Prognosis of Vestibular Dysfunction in Patients With Idiopathic Sudden Sensorineural Hearing Loss

Clinical Trial Details — Status: Completed

Administrative data

• NCT number: NCT03951584
• Other study ID #: Cohort ISSNHL with vertigo
• Status: Completed
• Start date: May 15, 2019
• Est. completion date: May 1, 2022

Study information

• Verified date: February 2020
• Source: Eye & ENT Hospital of Fudan University
• Contact: n/a
• Is FDA regulated: No
• Study type: Observational

Clinical Trial Summary

Idiopathic sudden sensorineural hearing loss (ISSNHL) refers to idiopathic sensorineural hearing loss of at least 30 dB over at least three test frequencies occurring over a 72-hour period. Vertigo has been considered a risk factor of poor prognosis in patients with ISSNHL. However, the clinical outcome and development of vestibular function in these patients have not been reported yet. We'd like to conduct a study on the problem whether these patients resulted in a complete recovery of the peripheral vestibular functions or compensation of the central vestibular system. If the answer is the former one, these cases might be supportive evidence of regeneration of hair cells in vestibular disorders.

Description:

This study is designed as a prospective cohort study with only one cohort. Enrolment and data collection are performed by trained research staff who are not involved in the care of the patients. The primary measurement is the vestibular function tests including SOT, the caloric reflex test, vHIT, VEMP (cVEMP and oVEMP). The secondary measurements included PTA, DHI, and VAS. The sample size was set at 60 patients. The continuous variables were expressed as means ± standard deviation (SD) whereas categorical variables were expressed as frequency and percentage for data description.

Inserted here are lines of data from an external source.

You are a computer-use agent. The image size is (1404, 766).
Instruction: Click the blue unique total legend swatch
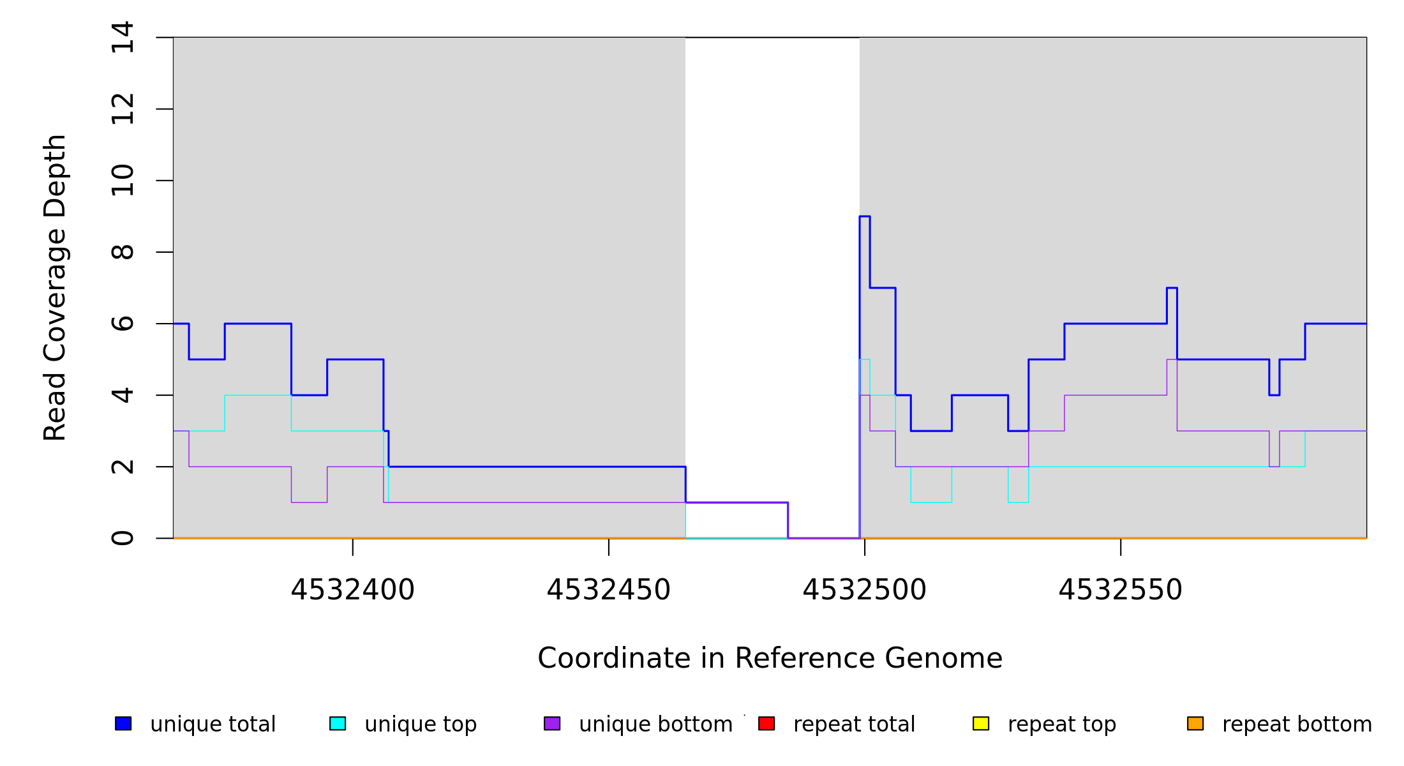click(123, 723)
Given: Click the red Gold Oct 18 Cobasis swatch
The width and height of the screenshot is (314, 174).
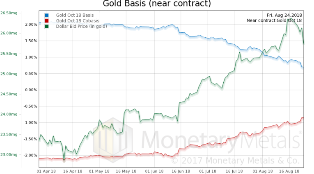Looking at the screenshot, I should click(x=46, y=20).
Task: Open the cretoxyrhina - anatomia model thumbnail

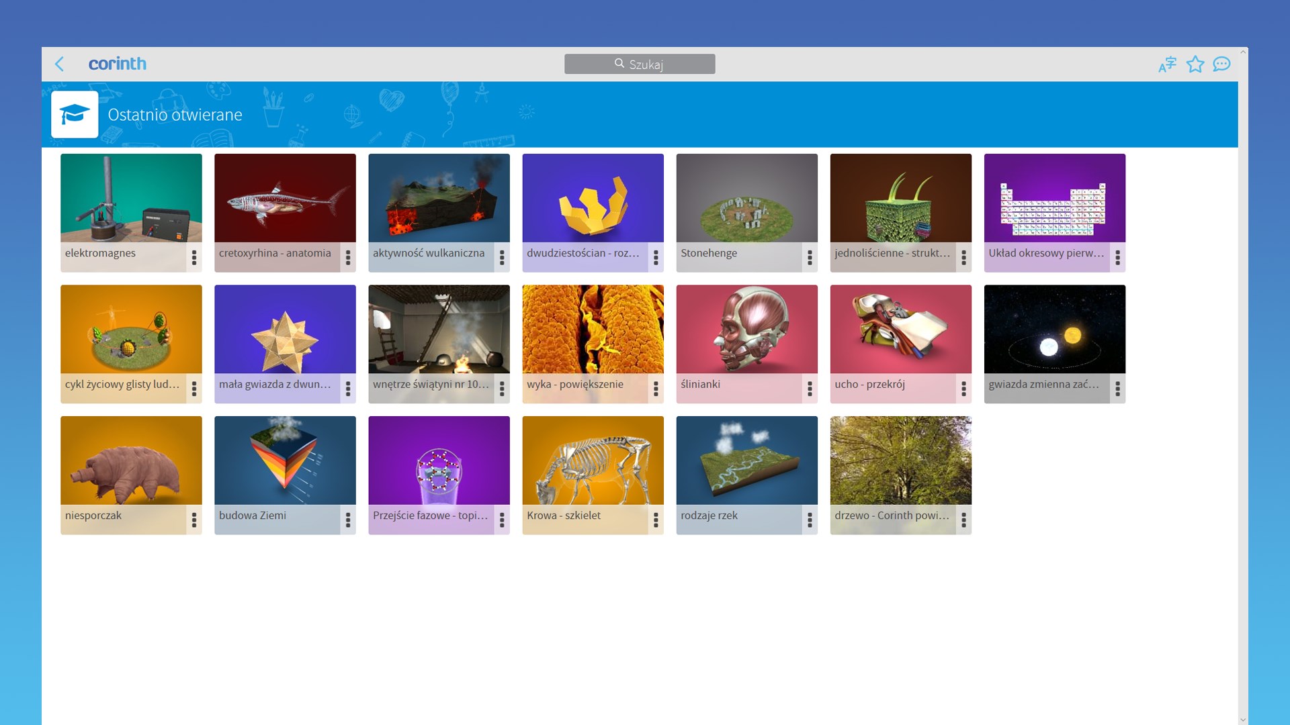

P <0.05 was considered statistically significant.

Recruitment information / eligibility

• Status: Completed
• Enrollment: 86
• Est. completion date: May 1, 2022
• Est. primary completion date: May 1, 2022
• Accepts healthy volunteers: No
• Gender: All
• Age group: 16 Years to 70 Years

Eligibility

Inclusion Criteria:

• 16 to 70 years old.
• Diagnosed as ISSNHL.
• Present with vertigo.
• At least 1 abnormal result in vestibular function tests(SOT, vHIT, caloric reflex test, and VEMP).
• The onset of the disease was within 30 days.

Exclusion Criteria:

• Unwilling to sign informed consent.
• The cause of sudden hearing loss has been identified, such as trauma, vasogenic disease, et al.
• Bilateral hearing loss.
• Patients with coexisting vestibular disorders, including Meniere disease, vestibular neuritis, labyrinthitis, and peripheral vestibular loss et al.
• Patients not suitable to receiving vestibular function tests, such as those with severe cervical spine disease, cardiovascular disease, or pregnancy et al.
• Cognitive impairment;
• Other conditions that the investigator evaluated the patients as not appropriate for this study.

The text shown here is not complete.